I found this to be an interesting, thoughtful book.   The language is sometimes pretty spare, but still evocative.   Lucy's relationship with her mother is pretty tenuous, so at first, it seems a little odd that her mother would come to visit her in the hospital, and then wind up staying for a few days.  But, as the two of them talk, and you get Lucy's perspective on her childhood, it seems to make sense (at least, as far as her relationship with her mother and her family is concerned).   Lucy's observations about her life were what struck me most.  At times, I found I'd pause and reflect on what I had just read, not just in perspective to the story I was reading, but generally, in relation to my own experiences.

Lucy's an interesting character.  We only get her perspectives; this is her story, so we don't know what her mother's feelings are, or whether Lucy's perceptions of her family, or her husband, are accurate.  But, this is an introspective story, where you are immersed in what Lucy is thinking about.

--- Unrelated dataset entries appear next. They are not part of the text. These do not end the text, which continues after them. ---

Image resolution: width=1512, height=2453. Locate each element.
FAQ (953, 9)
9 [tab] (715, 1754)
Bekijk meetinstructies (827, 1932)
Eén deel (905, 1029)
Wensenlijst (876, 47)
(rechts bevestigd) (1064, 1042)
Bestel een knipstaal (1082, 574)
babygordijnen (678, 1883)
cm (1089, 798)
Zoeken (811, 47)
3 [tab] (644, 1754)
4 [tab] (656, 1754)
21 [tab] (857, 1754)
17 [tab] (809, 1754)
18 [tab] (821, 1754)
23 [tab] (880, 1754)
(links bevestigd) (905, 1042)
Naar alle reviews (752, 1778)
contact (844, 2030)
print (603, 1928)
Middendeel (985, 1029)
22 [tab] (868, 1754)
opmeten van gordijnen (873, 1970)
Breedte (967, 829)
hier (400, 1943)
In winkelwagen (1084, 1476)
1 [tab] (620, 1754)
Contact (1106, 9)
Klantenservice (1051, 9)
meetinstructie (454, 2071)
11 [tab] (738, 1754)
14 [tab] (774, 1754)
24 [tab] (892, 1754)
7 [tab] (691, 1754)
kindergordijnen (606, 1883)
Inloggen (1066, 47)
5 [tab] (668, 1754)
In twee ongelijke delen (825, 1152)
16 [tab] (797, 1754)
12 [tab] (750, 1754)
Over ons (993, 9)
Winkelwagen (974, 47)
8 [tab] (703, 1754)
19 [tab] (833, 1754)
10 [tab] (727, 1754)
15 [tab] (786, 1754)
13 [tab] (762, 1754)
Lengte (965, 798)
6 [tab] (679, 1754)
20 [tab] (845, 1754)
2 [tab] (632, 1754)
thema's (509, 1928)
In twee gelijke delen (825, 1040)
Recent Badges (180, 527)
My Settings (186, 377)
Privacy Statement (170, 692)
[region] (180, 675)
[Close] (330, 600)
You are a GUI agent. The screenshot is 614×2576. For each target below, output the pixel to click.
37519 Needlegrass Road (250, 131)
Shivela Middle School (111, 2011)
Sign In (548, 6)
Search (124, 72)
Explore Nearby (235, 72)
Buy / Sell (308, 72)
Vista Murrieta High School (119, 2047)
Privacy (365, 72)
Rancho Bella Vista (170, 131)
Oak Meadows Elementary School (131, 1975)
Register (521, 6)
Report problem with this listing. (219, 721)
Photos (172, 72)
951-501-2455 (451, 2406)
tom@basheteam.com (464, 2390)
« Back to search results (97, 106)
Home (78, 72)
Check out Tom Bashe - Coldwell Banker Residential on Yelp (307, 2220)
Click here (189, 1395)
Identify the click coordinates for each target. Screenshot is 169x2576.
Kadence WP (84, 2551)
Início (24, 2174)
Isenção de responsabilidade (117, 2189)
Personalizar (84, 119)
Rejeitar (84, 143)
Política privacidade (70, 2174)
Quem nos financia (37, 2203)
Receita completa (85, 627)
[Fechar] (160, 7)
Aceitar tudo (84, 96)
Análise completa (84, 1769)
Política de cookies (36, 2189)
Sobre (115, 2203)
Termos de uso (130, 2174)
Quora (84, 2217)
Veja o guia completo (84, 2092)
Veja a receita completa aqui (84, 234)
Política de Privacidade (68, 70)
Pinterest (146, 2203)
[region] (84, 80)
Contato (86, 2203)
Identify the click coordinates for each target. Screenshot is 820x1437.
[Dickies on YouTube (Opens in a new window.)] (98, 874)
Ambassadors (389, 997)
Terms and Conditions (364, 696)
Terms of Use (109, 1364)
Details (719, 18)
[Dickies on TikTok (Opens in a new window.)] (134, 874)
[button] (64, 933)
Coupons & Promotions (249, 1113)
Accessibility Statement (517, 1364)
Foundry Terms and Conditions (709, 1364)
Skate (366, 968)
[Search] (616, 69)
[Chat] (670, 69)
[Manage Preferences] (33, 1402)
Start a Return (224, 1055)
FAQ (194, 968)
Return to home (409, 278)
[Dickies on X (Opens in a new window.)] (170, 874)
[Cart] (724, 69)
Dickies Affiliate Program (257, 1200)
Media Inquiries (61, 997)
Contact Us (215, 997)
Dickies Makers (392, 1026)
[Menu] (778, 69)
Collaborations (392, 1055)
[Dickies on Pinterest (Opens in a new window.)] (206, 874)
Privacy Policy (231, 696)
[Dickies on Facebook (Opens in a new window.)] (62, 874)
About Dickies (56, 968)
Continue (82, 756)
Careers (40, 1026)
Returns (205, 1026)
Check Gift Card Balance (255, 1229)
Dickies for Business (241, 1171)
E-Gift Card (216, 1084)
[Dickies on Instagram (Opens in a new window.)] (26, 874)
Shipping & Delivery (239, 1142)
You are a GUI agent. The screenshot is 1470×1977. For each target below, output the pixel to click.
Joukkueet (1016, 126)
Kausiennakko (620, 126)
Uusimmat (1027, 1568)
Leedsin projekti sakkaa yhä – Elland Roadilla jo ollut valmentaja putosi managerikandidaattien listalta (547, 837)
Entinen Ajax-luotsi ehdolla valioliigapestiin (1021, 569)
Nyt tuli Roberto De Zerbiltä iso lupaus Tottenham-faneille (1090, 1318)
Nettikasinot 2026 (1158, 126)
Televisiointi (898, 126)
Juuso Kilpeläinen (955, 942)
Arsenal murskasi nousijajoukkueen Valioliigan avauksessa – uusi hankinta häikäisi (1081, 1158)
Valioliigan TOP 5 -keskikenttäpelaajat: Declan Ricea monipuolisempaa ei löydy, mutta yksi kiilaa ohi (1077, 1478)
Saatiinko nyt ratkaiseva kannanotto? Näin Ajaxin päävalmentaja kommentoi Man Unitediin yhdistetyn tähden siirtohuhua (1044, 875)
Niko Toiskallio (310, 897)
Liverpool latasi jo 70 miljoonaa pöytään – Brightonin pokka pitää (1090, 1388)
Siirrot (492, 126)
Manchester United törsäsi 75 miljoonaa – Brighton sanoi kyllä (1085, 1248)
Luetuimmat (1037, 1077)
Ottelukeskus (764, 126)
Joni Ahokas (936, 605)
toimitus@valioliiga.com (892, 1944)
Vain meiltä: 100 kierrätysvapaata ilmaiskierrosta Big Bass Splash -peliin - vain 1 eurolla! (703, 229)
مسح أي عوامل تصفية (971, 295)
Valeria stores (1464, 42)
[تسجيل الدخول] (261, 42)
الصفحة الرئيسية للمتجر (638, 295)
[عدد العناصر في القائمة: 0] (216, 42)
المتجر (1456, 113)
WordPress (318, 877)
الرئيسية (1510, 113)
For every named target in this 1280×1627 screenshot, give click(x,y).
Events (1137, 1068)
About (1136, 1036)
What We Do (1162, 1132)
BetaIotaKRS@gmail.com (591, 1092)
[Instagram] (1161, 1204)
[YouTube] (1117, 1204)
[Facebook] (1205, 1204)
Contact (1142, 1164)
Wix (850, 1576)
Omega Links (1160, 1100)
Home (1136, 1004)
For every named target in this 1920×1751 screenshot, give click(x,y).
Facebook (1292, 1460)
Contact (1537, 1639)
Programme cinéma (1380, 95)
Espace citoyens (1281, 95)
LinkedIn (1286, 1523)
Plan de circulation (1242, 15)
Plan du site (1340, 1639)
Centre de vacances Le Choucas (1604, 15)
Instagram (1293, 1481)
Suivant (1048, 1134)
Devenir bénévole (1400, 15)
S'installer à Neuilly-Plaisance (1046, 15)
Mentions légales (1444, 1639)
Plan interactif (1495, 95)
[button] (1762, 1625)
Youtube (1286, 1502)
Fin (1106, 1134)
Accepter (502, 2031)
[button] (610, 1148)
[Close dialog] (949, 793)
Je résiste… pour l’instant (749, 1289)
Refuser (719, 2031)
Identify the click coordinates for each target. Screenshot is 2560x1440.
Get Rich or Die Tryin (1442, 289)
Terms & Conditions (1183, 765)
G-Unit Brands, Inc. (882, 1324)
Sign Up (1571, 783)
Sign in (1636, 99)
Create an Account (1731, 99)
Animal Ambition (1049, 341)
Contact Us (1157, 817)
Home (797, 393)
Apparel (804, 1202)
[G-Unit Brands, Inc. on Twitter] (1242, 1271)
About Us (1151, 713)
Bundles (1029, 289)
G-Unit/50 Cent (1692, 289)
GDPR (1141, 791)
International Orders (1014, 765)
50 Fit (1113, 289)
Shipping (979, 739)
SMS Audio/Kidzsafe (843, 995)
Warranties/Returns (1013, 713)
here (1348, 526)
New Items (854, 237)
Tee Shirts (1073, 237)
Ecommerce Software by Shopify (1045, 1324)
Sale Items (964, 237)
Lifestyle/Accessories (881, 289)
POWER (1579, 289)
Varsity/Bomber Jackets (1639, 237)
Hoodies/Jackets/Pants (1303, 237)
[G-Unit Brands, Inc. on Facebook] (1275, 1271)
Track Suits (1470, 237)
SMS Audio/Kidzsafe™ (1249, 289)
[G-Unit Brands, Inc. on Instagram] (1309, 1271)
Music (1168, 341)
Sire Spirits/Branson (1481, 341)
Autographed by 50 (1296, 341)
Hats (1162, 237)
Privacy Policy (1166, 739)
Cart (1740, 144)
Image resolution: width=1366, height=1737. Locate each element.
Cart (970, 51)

I got a clear picture of her just from some of her observations, or reflections.    Example:  "And he looked at me then, and with real kindness on his face, and I see now that he recognized what I did not: that in spite of my plenitude, I was lonely.  Lonely was the first flavor I had tasted in my life, and it was always there, hidden inside the crevices of my mouth, reminding me."  (p. 41-2).

Reading this book was a little like reading some kinds of poetry.  I would read through some passages, and then reflect, and then keep going, but then go back over some of it in my mind, later.

Monday, February 8, 2016

Music and Ceremonies

Music and Ceremonies by Edith Sitwell, 44 pages

Music and Ceremonies was one of Dame Sitwell's last volumes of poetry published before her death in 1964 at age 77.  Unsurprisingly, the poems dwell on matters of aging and memory and death, but also spring and resurrection, and hope for a final harmony.

Sitwell's poems are interesting in part because, while they are formally excellent, they seem somehow artificial and uninspired, which may be why she is better known as a judge of poetry than as a poet in her own right.